== Given entries ==

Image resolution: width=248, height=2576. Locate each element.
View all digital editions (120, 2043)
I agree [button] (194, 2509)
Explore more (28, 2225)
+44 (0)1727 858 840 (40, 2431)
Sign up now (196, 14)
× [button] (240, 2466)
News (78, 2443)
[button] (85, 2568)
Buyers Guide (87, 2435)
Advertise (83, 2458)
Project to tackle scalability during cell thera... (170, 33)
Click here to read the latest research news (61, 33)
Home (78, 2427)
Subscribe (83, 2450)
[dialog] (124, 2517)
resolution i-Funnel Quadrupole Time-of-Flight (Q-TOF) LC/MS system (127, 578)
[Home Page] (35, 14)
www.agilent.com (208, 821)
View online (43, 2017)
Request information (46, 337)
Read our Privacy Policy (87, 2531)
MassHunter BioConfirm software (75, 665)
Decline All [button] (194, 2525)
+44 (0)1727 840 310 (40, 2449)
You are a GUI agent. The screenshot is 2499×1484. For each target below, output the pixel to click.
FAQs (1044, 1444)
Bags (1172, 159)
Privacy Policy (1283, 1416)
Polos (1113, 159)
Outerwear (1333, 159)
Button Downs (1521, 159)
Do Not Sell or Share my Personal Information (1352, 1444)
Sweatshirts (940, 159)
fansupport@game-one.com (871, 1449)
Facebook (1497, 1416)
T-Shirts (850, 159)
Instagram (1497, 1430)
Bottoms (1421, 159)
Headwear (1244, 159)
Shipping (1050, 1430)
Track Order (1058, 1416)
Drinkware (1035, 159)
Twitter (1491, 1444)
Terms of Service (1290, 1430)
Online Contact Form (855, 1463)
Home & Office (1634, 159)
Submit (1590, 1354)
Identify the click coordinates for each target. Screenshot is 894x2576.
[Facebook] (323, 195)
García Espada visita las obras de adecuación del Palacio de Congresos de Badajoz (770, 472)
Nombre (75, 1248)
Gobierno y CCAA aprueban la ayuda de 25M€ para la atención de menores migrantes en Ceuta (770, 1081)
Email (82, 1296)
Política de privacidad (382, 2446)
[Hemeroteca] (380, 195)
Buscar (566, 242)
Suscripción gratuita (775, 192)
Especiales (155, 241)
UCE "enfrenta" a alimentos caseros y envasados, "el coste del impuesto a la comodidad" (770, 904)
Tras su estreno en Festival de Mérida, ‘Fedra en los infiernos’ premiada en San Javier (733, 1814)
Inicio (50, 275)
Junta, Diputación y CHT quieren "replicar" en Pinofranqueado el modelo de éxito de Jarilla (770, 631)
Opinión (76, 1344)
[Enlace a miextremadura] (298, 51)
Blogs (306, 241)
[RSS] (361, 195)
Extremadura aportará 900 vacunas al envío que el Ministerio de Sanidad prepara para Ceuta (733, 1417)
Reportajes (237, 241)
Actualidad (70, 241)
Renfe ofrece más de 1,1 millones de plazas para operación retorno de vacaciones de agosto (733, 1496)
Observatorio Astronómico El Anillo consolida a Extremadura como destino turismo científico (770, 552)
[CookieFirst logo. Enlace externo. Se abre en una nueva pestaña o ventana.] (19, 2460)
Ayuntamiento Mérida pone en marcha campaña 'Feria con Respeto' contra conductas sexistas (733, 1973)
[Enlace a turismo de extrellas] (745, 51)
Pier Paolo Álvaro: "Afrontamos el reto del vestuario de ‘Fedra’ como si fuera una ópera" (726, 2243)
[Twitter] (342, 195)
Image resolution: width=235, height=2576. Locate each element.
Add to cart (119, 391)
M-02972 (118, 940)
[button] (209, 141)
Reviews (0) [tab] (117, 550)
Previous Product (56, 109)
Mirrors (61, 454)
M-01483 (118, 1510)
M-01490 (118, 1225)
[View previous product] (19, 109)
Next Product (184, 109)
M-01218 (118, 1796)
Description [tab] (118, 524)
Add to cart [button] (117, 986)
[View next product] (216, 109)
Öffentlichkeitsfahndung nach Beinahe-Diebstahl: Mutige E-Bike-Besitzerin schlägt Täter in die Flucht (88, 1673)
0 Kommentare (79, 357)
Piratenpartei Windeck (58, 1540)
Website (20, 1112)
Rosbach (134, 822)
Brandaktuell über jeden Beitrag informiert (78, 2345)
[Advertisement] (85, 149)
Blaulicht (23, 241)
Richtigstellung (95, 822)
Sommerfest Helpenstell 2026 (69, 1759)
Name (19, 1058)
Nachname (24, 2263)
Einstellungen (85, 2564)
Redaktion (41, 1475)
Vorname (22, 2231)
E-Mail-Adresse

===

## Exercise details
Send back every entry precisely as given.

## Result of this exercise
Image resolution: width=248, height=2576. Locate each element.
View all digital editions (120, 2043)
I agree [button] (194, 2509)
Explore more (28, 2225)
+44 (0)1727 858 840 (40, 2431)
Sign up now (196, 14)
× [button] (240, 2466)
News (78, 2443)
[button] (85, 2568)
Buyers Guide (87, 2435)
Advertise (83, 2458)
Project to tackle scalability during cell thera... (170, 33)
Click here to read the latest research news (61, 33)
Home (78, 2427)
Subscribe (83, 2450)
[dialog] (124, 2517)
resolution i-Funnel Quadrupole Time-of-Flight (Q-TOF) LC/MS system (127, 578)
[Home Page] (35, 14)
www.agilent.com (208, 821)
View online (43, 2017)
Request information (46, 337)
Read our Privacy Policy (87, 2531)
MassHunter BioConfirm software (75, 665)
Decline All [button] (194, 2525)
+44 (0)1727 840 310 (40, 2449)
You are a GUI agent. The screenshot is 2499×1484. For each target below, output the pixel to click.
FAQs (1044, 1444)
Bags (1172, 159)
Privacy Policy (1283, 1416)
Polos (1113, 159)
Outerwear (1333, 159)
Button Downs (1521, 159)
Do Not Sell or Share my Personal Information (1352, 1444)
Sweatshirts (940, 159)
fansupport@game-one.com (871, 1449)
Facebook (1497, 1416)
T-Shirts (850, 159)
Instagram (1497, 1430)
Bottoms (1421, 159)
Headwear (1244, 159)
Shipping (1050, 1430)
Track Order (1058, 1416)
Drinkware (1035, 159)
Twitter (1491, 1444)
Terms of Service (1290, 1430)
Online Contact Form (855, 1463)
Home & Office (1634, 159)
Submit (1590, 1354)
Identify the click coordinates for each target. Screenshot is 894x2576.
[Facebook] (323, 195)
García Espada visita las obras de adecuación del Palacio de Congresos de Badajoz (770, 472)
Nombre (75, 1248)
Gobierno y CCAA aprueban la ayuda de 25M€ para la atención de menores migrantes en Ceuta (770, 1081)
Email (82, 1296)
Política de privacidad (382, 2446)
[Hemeroteca] (380, 195)
Buscar (566, 242)
Suscripción gratuita (775, 192)
Especiales (155, 241)
UCE "enfrenta" a alimentos caseros y envasados, "el coste del impuesto a la comodidad" (770, 904)
Tras su estreno en Festival de Mérida, ‘Fedra en los infiernos’ premiada en San Javier (733, 1814)
Inicio (50, 275)
Junta, Diputación y CHT quieren "replicar" en Pinofranqueado el modelo de éxito de Jarilla (770, 631)
Opinión (76, 1344)
[Enlace a miextremadura] (298, 51)
Blogs (306, 241)
[RSS] (361, 195)
Extremadura aportará 900 vacunas al envío que el Ministerio de Sanidad prepara para Ceuta (733, 1417)
Reportajes (237, 241)
Actualidad (70, 241)
Renfe ofrece más de 1,1 millones de plazas para operación retorno de vacaciones de agosto (733, 1496)
Observatorio Astronómico El Anillo consolida a Extremadura como destino turismo científico (770, 552)
[CookieFirst logo. Enlace externo. Se abre en una nueva pestaña o ventana.] (19, 2460)
Ayuntamiento Mérida pone en marcha campaña 'Feria con Respeto' contra conductas sexistas (733, 1973)
[Enlace a turismo de extrellas] (745, 51)
Pier Paolo Álvaro: "Afrontamos el reto del vestuario de ‘Fedra’ como si fuera una ópera" (726, 2243)
[Twitter] (342, 195)
Image resolution: width=235, height=2576. Locate each element.
Add to cart (119, 391)
M-02972 (118, 940)
[button] (209, 141)
Reviews (0) [tab] (117, 550)
Previous Product (56, 109)
Mirrors (61, 454)
M-01483 (118, 1510)
M-01490 (118, 1225)
[View previous product] (19, 109)
Next Product (184, 109)
M-01218 (118, 1796)
Description [tab] (118, 524)
Add to cart [button] (117, 986)
[View next product] (216, 109)
Öffentlichkeitsfahndung nach Beinahe-Diebstahl: Mutige E-Bike-Besitzerin schlägt Täter in die Flucht (88, 1673)
0 Kommentare (79, 357)
Piratenpartei Windeck (58, 1540)
Website (20, 1112)
Rosbach (134, 822)
Brandaktuell über jeden Beitrag informiert (78, 2345)
[Advertisement] (85, 149)
Blaulicht (23, 241)
Richtigstellung (95, 822)
Sommerfest Helpenstell 2026 (69, 1759)
Name (19, 1058)
Nachname (24, 2263)
Einstellungen (85, 2564)
Redaktion (41, 1475)
Vorname (22, 2231)
E-Mail-Adresse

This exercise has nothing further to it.